__What you should do__: Using the material below, return exactly the lines between the one holding "Canvas (1411, 23)" and the one holding "[button] (159, 284)", inclusive, and no others.

BEGIN Available records

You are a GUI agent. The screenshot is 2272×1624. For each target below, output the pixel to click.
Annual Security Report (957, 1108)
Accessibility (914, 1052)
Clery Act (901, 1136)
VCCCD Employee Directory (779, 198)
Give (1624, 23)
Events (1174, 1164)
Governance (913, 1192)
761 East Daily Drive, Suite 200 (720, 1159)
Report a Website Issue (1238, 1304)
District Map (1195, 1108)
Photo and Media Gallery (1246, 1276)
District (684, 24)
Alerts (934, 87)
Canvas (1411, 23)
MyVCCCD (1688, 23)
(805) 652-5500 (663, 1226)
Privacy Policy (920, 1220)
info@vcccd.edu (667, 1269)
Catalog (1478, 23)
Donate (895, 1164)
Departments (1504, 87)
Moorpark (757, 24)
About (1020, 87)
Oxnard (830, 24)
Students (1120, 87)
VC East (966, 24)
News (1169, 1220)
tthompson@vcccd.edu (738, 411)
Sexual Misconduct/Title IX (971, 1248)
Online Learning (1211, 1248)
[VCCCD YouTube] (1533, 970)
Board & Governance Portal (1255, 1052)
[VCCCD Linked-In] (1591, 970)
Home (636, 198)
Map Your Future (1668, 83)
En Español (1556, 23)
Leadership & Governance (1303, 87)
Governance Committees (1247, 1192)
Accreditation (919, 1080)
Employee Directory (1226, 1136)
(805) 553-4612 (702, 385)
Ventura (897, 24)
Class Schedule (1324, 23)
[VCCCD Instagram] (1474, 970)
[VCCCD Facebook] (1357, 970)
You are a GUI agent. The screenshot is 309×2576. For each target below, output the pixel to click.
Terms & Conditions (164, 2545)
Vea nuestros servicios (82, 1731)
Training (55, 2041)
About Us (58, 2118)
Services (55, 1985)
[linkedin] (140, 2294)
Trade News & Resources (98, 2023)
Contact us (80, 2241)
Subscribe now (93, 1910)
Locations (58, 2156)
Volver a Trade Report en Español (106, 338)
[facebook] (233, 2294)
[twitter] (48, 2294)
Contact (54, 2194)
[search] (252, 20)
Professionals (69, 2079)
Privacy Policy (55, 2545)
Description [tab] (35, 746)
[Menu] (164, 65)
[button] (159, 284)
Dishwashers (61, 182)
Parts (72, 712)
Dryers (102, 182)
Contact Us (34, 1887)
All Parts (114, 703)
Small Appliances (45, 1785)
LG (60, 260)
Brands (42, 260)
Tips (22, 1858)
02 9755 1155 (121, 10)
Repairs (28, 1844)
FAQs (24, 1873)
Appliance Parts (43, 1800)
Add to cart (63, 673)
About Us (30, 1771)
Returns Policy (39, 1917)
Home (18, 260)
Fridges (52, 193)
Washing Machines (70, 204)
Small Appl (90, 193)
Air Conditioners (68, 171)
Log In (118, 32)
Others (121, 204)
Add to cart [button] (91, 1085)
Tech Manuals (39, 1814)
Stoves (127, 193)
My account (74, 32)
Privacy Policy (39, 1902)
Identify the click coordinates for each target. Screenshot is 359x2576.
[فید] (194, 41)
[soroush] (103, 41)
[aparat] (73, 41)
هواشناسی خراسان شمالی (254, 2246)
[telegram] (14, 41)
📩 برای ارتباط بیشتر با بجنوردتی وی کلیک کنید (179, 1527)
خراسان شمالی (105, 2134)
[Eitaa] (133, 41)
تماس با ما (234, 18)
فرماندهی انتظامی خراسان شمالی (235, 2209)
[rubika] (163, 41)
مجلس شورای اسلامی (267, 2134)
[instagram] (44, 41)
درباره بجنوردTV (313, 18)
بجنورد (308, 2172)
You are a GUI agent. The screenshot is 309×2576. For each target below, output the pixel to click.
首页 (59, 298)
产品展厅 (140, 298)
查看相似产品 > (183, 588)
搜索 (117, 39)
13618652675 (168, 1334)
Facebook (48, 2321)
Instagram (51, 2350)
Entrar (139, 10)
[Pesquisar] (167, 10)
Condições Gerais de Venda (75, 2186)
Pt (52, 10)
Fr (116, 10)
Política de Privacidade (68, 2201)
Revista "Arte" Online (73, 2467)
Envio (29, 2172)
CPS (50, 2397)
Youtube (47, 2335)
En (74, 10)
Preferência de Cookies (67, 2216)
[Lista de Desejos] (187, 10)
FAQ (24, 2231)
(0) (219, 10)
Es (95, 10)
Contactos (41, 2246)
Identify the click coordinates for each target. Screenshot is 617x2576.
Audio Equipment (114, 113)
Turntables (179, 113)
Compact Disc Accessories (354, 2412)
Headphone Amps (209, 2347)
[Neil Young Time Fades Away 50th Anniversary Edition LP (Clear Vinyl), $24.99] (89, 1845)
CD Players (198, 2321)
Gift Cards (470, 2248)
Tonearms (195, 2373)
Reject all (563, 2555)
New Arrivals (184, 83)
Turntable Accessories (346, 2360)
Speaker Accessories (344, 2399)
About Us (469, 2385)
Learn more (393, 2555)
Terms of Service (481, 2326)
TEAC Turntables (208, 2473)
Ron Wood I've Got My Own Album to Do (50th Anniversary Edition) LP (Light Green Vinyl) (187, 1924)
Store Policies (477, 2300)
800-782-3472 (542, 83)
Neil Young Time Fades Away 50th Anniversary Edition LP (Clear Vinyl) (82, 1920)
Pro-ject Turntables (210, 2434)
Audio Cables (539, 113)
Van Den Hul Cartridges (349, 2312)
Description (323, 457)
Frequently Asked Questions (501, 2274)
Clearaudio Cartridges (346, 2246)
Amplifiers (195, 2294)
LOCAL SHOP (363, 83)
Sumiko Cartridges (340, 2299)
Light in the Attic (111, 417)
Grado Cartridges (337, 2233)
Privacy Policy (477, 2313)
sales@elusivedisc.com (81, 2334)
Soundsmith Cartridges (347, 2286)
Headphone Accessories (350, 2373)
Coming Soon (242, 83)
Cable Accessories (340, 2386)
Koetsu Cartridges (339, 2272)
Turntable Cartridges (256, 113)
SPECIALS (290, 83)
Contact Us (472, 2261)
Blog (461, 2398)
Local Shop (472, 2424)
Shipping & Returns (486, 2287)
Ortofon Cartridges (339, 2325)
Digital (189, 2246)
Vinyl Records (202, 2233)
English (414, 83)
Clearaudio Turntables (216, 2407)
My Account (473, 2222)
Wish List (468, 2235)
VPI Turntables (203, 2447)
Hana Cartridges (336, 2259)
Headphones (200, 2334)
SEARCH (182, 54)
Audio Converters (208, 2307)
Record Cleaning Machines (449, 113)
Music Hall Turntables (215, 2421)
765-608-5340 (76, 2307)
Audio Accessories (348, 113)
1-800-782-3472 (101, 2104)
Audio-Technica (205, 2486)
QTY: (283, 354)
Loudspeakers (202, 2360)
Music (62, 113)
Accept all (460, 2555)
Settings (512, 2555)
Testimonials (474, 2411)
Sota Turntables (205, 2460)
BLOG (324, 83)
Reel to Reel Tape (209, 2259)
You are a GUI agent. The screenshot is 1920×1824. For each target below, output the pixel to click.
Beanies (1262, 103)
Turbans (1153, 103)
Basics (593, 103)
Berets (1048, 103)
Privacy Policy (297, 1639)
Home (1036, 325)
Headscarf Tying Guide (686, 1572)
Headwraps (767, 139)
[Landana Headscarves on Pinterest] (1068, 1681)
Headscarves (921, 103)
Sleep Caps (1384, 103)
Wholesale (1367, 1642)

END Available records

__The answer__:
Canvas (1411, 23)
MyVCCCD (1688, 23)
(805) 652-5500 (663, 1226)
Privacy Policy (920, 1220)
info@vcccd.edu (667, 1269)
Catalog (1478, 23)
Donate (895, 1164)
Departments (1504, 87)
Moorpark (757, 24)
About (1020, 87)
Oxnard (830, 24)
Students (1120, 87)
VC East (966, 24)
News (1169, 1220)
tthompson@vcccd.edu (738, 411)
Sexual Misconduct/Title IX (971, 1248)
Online Learning (1211, 1248)
[VCCCD YouTube] (1533, 970)
Board & Governance Portal (1255, 1052)
[VCCCD Linked-In] (1591, 970)
Home (636, 198)
Map Your Future (1668, 83)
En Español (1556, 23)
Leadership & Governance (1303, 87)
Governance Committees (1247, 1192)
Accreditation (919, 1080)
Employee Directory (1226, 1136)
(805) 553-4612 (702, 385)
Ventura (897, 24)
Class Schedule (1324, 23)
[VCCCD Instagram] (1474, 970)
[VCCCD Facebook] (1357, 970)
You are a GUI agent. The screenshot is 309×2576. For each target below, output the pixel to click.
Terms & Conditions (164, 2545)
Vea nuestros servicios (82, 1731)
Training (55, 2041)
About Us (58, 2118)
Services (55, 1985)
[linkedin] (140, 2294)
Trade News & Resources (98, 2023)
Contact us (80, 2241)
Subscribe now (93, 1910)
Locations (58, 2156)
Volver a Trade Report en Español (106, 338)
[facebook] (233, 2294)
[twitter] (48, 2294)
Contact (54, 2194)
[search] (252, 20)
Professionals (69, 2079)
Privacy Policy (55, 2545)
Description [tab] (35, 746)
[Menu] (164, 65)
[button] (159, 284)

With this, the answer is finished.